## Entries provided
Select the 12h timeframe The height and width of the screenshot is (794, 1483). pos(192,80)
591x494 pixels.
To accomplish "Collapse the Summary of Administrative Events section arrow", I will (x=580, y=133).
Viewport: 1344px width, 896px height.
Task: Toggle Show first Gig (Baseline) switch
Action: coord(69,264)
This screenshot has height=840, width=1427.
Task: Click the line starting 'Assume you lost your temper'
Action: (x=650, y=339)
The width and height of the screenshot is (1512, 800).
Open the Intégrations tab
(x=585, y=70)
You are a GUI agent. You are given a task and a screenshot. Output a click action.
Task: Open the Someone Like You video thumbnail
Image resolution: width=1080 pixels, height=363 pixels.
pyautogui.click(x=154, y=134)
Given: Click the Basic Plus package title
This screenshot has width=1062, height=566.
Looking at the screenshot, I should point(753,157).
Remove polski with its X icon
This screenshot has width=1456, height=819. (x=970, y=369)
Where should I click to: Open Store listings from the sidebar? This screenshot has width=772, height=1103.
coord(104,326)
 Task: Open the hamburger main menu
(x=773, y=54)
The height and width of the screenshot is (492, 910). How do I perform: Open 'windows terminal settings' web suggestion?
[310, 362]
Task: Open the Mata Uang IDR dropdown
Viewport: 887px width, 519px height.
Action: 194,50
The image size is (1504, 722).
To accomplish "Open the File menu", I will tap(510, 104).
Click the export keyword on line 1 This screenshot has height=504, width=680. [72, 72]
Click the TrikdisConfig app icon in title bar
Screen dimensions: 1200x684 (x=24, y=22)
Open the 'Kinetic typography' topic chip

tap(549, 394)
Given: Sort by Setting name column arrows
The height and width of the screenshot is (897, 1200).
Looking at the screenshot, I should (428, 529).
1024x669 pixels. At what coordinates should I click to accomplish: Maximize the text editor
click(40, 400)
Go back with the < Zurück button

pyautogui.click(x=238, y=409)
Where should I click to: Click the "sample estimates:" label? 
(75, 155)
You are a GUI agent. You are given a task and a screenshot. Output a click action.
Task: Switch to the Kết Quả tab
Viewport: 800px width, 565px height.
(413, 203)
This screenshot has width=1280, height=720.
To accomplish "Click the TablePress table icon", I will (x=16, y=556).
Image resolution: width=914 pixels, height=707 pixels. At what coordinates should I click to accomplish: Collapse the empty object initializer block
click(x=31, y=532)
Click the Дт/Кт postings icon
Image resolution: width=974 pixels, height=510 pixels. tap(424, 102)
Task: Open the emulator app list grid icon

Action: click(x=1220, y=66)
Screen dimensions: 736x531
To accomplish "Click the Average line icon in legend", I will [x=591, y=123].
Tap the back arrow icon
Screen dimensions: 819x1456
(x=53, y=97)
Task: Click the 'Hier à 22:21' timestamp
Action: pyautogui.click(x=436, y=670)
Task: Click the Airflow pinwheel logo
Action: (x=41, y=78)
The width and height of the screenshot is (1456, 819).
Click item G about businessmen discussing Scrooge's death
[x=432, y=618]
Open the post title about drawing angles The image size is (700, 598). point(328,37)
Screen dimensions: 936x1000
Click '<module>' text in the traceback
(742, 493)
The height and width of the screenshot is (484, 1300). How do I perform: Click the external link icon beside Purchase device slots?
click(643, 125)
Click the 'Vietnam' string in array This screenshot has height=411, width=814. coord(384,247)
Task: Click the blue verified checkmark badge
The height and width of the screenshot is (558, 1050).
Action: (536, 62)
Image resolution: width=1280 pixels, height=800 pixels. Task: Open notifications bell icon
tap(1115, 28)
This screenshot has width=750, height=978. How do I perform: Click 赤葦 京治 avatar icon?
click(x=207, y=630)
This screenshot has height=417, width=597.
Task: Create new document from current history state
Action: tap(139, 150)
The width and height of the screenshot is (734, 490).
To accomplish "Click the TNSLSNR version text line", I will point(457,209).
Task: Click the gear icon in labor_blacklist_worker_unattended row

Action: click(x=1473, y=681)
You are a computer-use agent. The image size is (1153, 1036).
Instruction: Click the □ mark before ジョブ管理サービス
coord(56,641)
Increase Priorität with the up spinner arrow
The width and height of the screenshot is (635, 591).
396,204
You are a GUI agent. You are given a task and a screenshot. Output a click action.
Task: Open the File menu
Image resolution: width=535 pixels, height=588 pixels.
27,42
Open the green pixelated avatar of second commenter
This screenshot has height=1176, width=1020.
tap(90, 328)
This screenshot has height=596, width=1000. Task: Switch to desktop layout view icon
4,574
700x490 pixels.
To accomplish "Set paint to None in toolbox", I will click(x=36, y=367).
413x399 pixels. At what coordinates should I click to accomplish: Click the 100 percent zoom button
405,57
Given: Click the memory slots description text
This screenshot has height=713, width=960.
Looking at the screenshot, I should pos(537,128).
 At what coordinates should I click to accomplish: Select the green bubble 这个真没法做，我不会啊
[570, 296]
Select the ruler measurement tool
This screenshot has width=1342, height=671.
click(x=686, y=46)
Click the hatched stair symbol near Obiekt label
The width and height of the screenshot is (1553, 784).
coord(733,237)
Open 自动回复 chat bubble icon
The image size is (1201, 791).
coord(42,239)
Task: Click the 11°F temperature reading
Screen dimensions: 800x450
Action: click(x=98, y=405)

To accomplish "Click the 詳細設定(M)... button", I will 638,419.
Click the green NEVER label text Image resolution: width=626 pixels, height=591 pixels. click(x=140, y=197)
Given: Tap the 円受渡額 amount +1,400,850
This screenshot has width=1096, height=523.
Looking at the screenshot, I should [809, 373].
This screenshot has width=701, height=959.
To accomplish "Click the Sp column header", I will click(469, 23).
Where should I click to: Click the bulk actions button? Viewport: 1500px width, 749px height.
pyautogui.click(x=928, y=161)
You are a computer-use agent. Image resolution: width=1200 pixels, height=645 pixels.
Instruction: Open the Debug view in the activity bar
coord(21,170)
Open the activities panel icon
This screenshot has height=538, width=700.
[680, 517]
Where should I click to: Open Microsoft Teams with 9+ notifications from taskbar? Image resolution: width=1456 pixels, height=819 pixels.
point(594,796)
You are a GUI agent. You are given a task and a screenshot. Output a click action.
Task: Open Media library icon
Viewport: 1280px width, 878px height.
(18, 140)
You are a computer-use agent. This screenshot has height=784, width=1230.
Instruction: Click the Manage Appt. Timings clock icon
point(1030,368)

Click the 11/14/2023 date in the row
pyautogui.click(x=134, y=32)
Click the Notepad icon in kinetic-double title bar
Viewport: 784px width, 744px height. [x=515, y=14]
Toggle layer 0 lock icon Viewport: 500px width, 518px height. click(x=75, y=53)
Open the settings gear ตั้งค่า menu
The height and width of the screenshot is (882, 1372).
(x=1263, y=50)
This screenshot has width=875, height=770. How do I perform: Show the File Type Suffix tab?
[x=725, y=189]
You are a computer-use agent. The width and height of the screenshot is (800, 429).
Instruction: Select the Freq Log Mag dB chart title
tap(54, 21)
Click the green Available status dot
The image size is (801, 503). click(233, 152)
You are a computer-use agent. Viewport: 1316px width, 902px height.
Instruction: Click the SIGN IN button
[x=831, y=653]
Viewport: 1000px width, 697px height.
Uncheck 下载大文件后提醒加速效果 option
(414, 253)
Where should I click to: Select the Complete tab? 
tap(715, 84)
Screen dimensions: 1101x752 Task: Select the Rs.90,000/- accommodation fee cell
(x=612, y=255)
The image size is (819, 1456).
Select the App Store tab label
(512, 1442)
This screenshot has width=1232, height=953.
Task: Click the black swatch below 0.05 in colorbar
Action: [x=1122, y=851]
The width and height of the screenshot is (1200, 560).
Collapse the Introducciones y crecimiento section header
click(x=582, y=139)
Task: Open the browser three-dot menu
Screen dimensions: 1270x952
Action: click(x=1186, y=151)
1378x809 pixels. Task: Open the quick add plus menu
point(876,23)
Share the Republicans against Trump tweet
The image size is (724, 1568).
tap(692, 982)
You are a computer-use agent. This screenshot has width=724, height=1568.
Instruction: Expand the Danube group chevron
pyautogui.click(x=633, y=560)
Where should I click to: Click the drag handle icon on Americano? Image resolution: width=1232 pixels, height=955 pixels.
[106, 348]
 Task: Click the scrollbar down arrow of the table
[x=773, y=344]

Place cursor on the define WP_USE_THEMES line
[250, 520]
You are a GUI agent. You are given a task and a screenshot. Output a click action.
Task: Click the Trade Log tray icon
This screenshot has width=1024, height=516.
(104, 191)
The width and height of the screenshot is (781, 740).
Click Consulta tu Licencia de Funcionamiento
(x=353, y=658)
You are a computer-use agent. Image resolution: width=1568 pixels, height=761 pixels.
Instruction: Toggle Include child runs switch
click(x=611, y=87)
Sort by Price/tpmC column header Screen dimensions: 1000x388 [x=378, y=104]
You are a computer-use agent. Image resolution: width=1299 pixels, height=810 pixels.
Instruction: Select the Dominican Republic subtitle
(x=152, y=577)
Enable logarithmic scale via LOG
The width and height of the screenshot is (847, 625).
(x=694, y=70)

## Exercise requirements
For the records above, state how many lines contain "Sort", and nothing more.

## Answer section
2